WHAT TO PRODUCE
The reply to the records below should contain exactly the lines from the line with "1328x480 pixels. How" through the line with "Given: Toggle the sidebar hamburger menu", and nothing besides.

::: SOURCE DATA

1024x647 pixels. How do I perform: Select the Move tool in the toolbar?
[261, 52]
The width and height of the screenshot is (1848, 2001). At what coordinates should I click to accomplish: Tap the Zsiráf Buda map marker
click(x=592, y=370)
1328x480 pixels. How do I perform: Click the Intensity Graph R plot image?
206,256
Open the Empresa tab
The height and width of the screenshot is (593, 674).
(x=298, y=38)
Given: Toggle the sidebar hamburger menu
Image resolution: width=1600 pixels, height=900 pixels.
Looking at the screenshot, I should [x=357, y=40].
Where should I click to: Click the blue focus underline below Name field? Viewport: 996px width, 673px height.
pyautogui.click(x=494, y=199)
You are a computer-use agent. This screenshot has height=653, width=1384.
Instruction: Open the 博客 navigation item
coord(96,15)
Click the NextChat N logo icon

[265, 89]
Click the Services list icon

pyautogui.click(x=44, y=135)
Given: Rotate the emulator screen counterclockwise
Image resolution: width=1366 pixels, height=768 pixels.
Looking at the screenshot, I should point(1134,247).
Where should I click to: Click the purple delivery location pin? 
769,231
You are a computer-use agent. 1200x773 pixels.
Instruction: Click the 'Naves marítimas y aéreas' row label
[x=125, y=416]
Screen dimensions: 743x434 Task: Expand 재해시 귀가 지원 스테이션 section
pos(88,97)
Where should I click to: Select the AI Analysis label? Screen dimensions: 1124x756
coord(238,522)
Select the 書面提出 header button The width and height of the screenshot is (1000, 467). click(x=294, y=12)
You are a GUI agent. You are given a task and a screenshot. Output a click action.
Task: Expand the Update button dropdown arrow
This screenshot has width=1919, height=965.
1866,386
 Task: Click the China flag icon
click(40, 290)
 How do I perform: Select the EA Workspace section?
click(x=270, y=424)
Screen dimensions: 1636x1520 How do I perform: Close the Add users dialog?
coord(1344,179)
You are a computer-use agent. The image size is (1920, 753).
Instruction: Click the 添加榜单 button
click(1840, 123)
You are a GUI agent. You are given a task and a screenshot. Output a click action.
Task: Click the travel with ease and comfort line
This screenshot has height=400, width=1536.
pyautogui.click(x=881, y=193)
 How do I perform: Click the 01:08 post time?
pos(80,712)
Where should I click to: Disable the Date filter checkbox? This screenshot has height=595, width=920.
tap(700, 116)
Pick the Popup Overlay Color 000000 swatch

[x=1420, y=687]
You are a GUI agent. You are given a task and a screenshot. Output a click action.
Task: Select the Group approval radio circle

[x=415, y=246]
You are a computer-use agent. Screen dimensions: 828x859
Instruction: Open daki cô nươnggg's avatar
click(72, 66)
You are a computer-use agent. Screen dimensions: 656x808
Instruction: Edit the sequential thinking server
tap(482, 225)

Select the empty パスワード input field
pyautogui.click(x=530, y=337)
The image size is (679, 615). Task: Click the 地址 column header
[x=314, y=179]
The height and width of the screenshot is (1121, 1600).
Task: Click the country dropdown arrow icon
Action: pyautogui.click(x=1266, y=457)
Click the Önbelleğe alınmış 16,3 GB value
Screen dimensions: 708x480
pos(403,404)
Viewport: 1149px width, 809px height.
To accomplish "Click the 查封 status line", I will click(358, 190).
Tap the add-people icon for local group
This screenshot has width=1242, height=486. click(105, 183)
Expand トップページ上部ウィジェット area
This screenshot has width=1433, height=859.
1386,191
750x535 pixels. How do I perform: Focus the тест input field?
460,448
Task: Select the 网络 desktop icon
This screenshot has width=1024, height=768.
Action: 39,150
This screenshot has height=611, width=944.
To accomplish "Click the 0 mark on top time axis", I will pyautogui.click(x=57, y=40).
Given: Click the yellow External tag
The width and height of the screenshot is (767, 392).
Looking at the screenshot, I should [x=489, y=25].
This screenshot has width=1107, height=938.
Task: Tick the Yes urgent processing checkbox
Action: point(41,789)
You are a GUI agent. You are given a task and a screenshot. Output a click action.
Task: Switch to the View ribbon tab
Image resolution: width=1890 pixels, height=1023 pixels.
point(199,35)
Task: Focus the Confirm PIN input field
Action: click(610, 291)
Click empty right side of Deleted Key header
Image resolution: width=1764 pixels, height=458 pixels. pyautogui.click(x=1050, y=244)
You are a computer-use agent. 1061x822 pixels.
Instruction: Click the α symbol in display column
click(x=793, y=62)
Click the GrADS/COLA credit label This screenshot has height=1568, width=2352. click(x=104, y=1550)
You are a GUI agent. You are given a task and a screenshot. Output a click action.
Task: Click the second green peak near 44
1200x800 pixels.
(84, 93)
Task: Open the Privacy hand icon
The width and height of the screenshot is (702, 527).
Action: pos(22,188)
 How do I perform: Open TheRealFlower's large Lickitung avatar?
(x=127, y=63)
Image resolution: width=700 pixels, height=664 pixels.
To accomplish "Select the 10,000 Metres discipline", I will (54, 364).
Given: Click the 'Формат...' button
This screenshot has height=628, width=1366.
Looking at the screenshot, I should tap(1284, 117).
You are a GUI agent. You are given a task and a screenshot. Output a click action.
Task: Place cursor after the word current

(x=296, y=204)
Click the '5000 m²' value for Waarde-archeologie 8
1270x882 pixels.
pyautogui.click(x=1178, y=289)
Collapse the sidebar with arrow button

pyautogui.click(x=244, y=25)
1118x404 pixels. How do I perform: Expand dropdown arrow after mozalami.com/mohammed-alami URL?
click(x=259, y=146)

::::::

RESULT OF THIS TASK
1328x480 pixels. How do I perform: Click the Intensity Graph R plot image?
206,256
Open the Empresa tab
The height and width of the screenshot is (593, 674).
(x=298, y=38)
Given: Toggle the sidebar hamburger menu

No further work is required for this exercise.